Do you have a stress management plan? Is music a part of it?

Thursday, October 04, 2007

Music Therapy, Autism, and Dr. Tomatis

The fields of music therapy, music healing, and music medicine have been around for centuries. But I don't know exactly when therapists discovered the power of music with autistic children. Autistic children have, among other things, a great difficulty or even an absence of speech. Typically these children rarely make eye contact but miraculously they respond powerfully to music! Dr. Alfred Tomatis, with whom I studied in 1991 was one of the first therapists of our time to focus extensively on working with autistic children as well as children with PDD, and other learning disabilities. Enjoy the following story:

"By the time Debbie Clark took Adam, her autistic three year-old son, to a music therapist, he could barely speak. At the music-therapy clinic at California State University in Northridge, USA, therapists encouraged the autistic child to express himself by playing instruments and beating out rhythms on drums. They put conversations to song in order to get Adam talking."In tree months, the change was phenomenal," says Clark. "Before, Adam would never look a stranger in the eye, let alone speak. Now, after his music therapy session, he waves to the therapists and says, "Bye, Jim. Bye, Ron. See you next week." Believe me, that's music to my ears."Music, researchers around the world are discovering, can help healing in a variety of ways. Burn victims encouraged to sing while having their dressing changed experience less pain.
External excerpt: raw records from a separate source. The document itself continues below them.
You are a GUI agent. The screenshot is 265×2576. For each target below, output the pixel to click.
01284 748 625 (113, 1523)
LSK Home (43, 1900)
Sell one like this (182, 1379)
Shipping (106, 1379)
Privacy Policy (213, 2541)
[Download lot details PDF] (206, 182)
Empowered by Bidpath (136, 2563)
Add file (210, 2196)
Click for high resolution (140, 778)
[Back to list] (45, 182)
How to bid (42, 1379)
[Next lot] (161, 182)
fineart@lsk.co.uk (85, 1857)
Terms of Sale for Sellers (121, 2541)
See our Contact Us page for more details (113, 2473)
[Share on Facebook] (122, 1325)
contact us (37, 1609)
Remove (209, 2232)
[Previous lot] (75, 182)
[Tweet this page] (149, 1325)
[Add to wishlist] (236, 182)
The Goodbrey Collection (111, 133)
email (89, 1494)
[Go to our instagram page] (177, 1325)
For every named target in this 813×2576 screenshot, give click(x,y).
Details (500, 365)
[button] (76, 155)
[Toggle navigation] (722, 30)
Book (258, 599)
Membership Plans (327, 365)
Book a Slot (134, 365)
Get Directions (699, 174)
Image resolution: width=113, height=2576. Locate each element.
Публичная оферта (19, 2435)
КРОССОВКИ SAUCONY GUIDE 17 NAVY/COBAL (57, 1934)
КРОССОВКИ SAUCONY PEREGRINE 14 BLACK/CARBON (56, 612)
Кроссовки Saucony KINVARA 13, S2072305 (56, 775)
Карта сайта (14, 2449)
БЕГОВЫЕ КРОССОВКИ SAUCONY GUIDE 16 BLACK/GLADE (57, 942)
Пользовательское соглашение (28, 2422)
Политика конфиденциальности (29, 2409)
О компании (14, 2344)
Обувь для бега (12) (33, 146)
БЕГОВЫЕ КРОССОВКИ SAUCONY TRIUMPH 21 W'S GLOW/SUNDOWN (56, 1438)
Cancer patients who listen to music and practice improvising on instruments, for example, see their levels of stress hormones drop and their immune systems get stronger. Part of music's power comes from ability to relieve anxiety, which can suppress immune defenses as well as intensify the experience of pain. Music, especially singing, takes a person's mind off the suffering and soothes tension. "By helping patients relax, music eases pain and may even speed recovery," says Richard Fratianne, a noted professor of surgery. The experiences of autistic children like Adam Clark suggest that music's effects reach deeper, even influencing brain development. The therapeutic use of music seems to activate different parts of the brain, including networks associated with motor control, memory, emotion and speech, explains neuroscientist and musician Michael Thaut. In his own work, Thaut is using the close link between music and movement to help people slowed by strokes, cerebral palsy, muscular dystrophy and Parkinson's disease.Says Northridge music therapist Ron Borczon: "Traditional healers have used songs and drumming for centuries. We're simply rediscovering what they always knew -- that music, through its profound effect on mind and body, can be a potent way to help people get well."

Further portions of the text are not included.